Stored records:
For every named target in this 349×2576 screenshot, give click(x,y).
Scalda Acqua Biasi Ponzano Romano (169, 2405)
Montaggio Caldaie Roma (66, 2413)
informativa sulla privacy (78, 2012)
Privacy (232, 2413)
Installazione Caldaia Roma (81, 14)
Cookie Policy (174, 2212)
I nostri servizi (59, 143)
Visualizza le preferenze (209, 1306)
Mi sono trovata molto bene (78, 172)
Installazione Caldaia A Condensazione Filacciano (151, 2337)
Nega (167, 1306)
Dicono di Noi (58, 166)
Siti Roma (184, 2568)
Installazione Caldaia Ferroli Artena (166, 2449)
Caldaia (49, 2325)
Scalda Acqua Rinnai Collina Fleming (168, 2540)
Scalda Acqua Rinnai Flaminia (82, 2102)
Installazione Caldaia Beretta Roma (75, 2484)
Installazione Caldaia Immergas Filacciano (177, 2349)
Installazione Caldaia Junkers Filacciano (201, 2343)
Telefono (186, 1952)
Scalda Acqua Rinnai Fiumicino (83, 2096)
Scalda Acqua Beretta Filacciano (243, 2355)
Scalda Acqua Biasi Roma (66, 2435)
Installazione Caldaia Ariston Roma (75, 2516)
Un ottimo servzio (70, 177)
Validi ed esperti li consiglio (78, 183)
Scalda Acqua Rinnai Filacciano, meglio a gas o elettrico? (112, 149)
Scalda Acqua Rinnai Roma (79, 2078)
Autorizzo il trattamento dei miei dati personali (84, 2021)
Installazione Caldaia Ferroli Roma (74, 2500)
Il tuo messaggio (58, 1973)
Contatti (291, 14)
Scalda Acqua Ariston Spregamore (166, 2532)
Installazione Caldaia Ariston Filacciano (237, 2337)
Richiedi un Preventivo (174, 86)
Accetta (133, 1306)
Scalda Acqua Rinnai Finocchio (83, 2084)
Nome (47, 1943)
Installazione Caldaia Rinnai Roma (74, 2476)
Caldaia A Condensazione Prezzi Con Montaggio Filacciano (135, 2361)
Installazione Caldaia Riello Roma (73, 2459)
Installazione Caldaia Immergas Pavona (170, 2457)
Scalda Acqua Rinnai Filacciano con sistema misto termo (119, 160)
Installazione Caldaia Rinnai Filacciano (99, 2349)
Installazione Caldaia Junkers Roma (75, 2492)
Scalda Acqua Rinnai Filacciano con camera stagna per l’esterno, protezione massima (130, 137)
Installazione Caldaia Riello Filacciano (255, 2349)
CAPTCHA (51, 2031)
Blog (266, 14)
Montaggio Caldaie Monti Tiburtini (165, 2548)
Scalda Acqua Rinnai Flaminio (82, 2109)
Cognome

▸ The task
Quote only the stretch of lines that starts the data above and ends with the line containing "Caldaia (49, 2325)", both included.

▸ Written answer
For every named target in this 349×2576 screenshot, give click(x,y).
Scalda Acqua Biasi Ponzano Romano (169, 2405)
Montaggio Caldaie Roma (66, 2413)
informativa sulla privacy (78, 2012)
Privacy (232, 2413)
Installazione Caldaia Roma (81, 14)
Cookie Policy (174, 2212)
I nostri servizi (59, 143)
Visualizza le preferenze (209, 1306)
Mi sono trovata molto bene (78, 172)
Installazione Caldaia A Condensazione Filacciano (151, 2337)
Nega (167, 1306)
Dicono di Noi (58, 166)
Siti Roma (184, 2568)
Installazione Caldaia Ferroli Artena (166, 2449)
Caldaia (49, 2325)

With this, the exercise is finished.